Source extract:
The Growth of Yoga

Swami Niranjanananda Saraswati

If you are aware of the changes that have taken place in the dimension of yoga, you will see that in the last forty years yoga has been accepted in different ways at different times. In the 1960s, yoga was seen more as a physical practice. Yoga teachers taught yoga for trimming the waistline, for getting rid of facial wrinkles and for beautifying the body through asana. In the 1970s, there was some interest in meditation, relaxation and managing the mind for stress management. The concentration and relaxation techniques of yoga came to the forefront.

In the 1980s, the application of yoga was more in specific areas of society - prisons, rehabilitation centres, for the elderly. It took on the flavour of a family practice - my grandmother can do it to be mobile, the children can do it, young people can do it to manage their habits, the housewife can do it. Yoga came with that flavour. In the 1990s, there was a renaissance in yoga philosophy. People wanted to know the purpose and aim of yoga and to define it from the perspective of our modern needs.

The first decade of the twenty-first century will be a period when yoga will combine both theory and practice. That is very evident with the establishment of Bihar Yoga Bharati, the Yoga University. After all, we have been exposed to yoga in the form of asana, pranayama, meditation and relaxation as well as some kriya yoga, some laya yoga, some nada yoga, some this yoga, some that yoga. But all that understanding and knowledge is only fringe knowledge and understanding of the entire body of yoga.

Direction 1: In the passage on the growth of yoga, can you write out the text starting at "Swami Niranjanananda Saraswati" and ending at "to the forefront.", substituting "contemplation" for "meditation"?
Direction 2: Which decades does the passage on the growth of yoga name?

Data shown:
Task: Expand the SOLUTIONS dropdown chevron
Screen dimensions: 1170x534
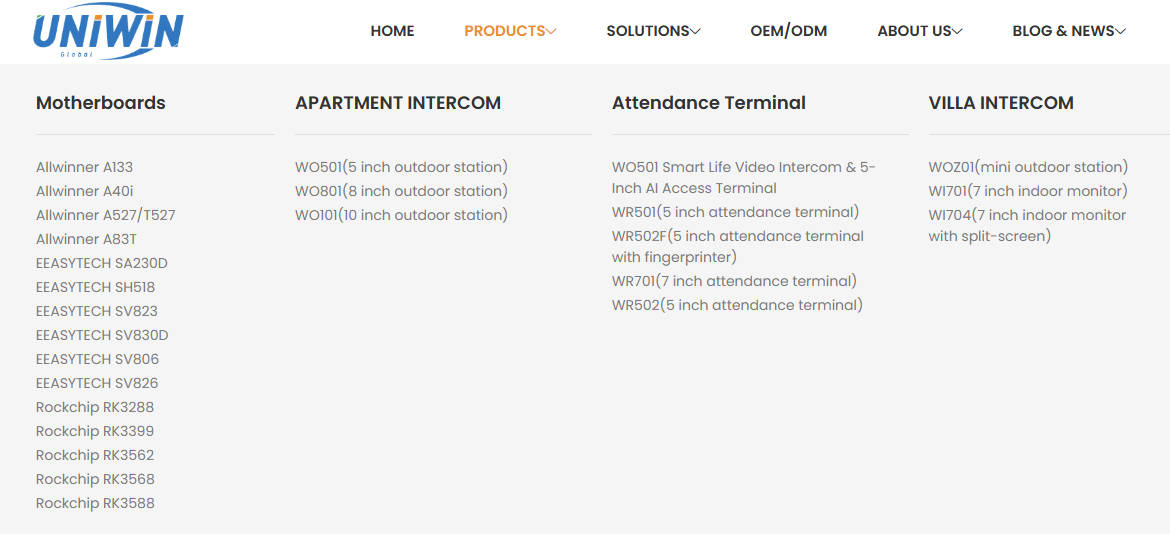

Problem solution 1:
Swami Niranjanananda Saraswati

If you are aware of the changes that have taken place in the dimension of yoga, you will see that in the last forty years yoga has been accepted in different ways at different times. In the 1960s, yoga was seen more as a physical practice. Yoga teachers taught yoga for trimming the waistline, for getting rid of facial wrinkles and for beautifying the body through asana. In the 1970s, there was some interest in contemplation, relaxation and managing the mind for stress management. The concentration and relaxation techniques of yoga came to the forefront.

Problem solution 2:
- The 1960s
- The 1970s
- The 1980s
- The 1990s
- The first decade of the twenty-first century